SLOG and power loss protection

rungekutta

Contributor
Joined
May 11, 2016
Messages
146
Hi guys,
Looking for clarity on something...

So I understand that in the case of synchronous writes, the SLOG (ZIL) keeps an on-disk copy of the data that will be written to the pool in the next transaction group. As opposed to asynchronous, where between the 5s writes to the pool, ZFS keeps this data in RAM, meaning data loss in the case of a failure.

I have also read many times that
a) the SLOG needs to deliver low-latency writes in order not to slow down synchronous writes of clients
b) the SLOG needs power loss protection, otherwise it defeats the purpose of the SLOG in the first place (may just as well have used RAM)

Thinking about this a bit more, I don't see how these two can work together..? Specifically, does ZFS write to the SLOG and wait for the SLOG device to ack before responding back to the client? That would explain (a) above. HOWEVER that being the case, why would power loss protection be required on the SLOG device? As the client won't get the positive ack until the data has been securely written.

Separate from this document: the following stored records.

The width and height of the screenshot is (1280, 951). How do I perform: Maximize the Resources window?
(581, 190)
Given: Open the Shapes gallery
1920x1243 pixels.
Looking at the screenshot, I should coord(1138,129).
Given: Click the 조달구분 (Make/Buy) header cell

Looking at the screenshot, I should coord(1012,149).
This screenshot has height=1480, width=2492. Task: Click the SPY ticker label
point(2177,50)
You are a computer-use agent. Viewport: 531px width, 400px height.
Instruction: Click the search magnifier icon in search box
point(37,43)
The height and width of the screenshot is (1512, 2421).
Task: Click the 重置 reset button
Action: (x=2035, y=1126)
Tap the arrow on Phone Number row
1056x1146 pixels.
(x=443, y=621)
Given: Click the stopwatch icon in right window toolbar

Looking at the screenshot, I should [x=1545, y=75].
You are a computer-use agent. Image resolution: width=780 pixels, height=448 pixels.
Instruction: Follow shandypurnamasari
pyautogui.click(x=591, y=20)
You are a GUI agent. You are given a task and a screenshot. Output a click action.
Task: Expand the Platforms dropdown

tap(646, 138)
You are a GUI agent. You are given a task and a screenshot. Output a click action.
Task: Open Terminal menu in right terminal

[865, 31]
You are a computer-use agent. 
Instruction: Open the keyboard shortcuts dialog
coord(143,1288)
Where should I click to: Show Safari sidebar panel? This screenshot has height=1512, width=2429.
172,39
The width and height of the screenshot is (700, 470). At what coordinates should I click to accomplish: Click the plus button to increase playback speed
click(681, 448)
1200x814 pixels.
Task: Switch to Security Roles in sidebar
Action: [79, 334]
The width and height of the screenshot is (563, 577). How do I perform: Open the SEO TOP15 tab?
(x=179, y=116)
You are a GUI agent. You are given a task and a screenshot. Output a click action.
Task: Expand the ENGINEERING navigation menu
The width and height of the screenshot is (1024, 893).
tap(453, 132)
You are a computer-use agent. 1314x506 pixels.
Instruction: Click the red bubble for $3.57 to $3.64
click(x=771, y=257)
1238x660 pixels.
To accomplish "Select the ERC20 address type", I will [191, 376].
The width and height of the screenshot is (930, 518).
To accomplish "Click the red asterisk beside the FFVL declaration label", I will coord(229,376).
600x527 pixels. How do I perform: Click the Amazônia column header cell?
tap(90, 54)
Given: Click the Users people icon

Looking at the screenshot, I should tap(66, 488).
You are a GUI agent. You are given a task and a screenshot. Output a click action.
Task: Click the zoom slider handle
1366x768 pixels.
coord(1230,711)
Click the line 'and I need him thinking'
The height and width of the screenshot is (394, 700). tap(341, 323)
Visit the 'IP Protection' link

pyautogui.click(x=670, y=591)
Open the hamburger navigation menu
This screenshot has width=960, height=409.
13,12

Alternatively, there is some in-flight scenario where ZFS in effect responds back to the client before the SLOG has fully committed the write. That would explain (b) above. But in that case, why would write-latency of the SLOG be so important for performance...? As there's some degree of asynchronous write to the SLOG anyhow.

I'm sure I'm missing something here so would appreciate some guidance...!
 

rungekutta

Contributor
Joined
May 11, 2016
Messages
146
After a bit of googling I think I can answer my own question. So ZFS does indeed wait for the SLOG ssd to finish writing and even issues a cache flush command to ensure nothing is left uncommitted. So if all SSDs had behaved accordingly, there would indeed be no need for power loss protection in the SLOG. But the problem is that some SSDs actually lie to the controller and keeps uncommitted buffers even though they claim to have persisted the data. Enterprise’y drives in general and particularly those with power loss protection are less likely to lie to ZFS - in that they they guarantee to have persisted (or that they *will* persist, through its reserve power capacitors in the worst case), when they claim to have done so. Unlike many consumerish SSDs that lie about it to perform better in benchmarks.

So there you go.
 

HoneyBadger

actually does care
Administrator
Moderator
iXsystems
Joined
Feb 6, 2014
Messages
5,110
Accurate assessment. I meant to reply to this earlier, but "weekend happened."

All modern SSDs (circa 2014+ or so) properly honor a cache flush request, or at least attempt to do so. There's still the chance of "partial write failure" or similar firmware buginess, and there's much better odds of that not happening when using a drive that specifically calls out PLP as supported.

However it's important to differentiate between "PLP for data at rest" and "PLP for data in flight" - often times consumer drives only have the former. This makes the data safe for general ZFS use, but not speedy for SLOG purposes. Enterprise drives trend toward the latter, which is both safe and fast.
 

SweetAndLow

Sweet'NASty
Joined
Nov 6, 2013
Messages
6,421
After a bit of googling I think I can answer my own question. So ZFS does indeed wait for the SLOG ssd to finish writing and even issues a cache flush command to ensure nothing is left uncommitted. So if all SSDs had behaved accordingly, there would indeed be no need for power loss protection in the SLOG. But the problem is that some SSDs actually lie to the controller and keeps uncommitted buffers even though they claim to have persisted the data. Enterprise’y drives in general and particularly those with power loss protection are less likely to lie to ZFS - in that they they guarantee to have persisted (or that they *will* persist, through its reserve power capacitors in the worst case), when they claim to have done so. Unlike many consumerish SSDs that lie about it to perform better in benchmarks.

So there you go.
Random comment for clarification is that the slog is only used if there is an actual power loss. The write goes into ram and to the slog device and then from ram to disk, it does not go from slog to disk. The write in the slog never gets read unless there is a power loss and things need to be replayed.
 

rungekutta

Contributor
Joined
May 11, 2016
Messages
146
All modern SSDs (circa 2014+ or so) properly honor a cache flush request, or at least attempt to do so. There's still the chance of "partial write failure" or similar firmware buginess, and there's much better odds of that not happening when using a drive that specifically calls out PLP as supported.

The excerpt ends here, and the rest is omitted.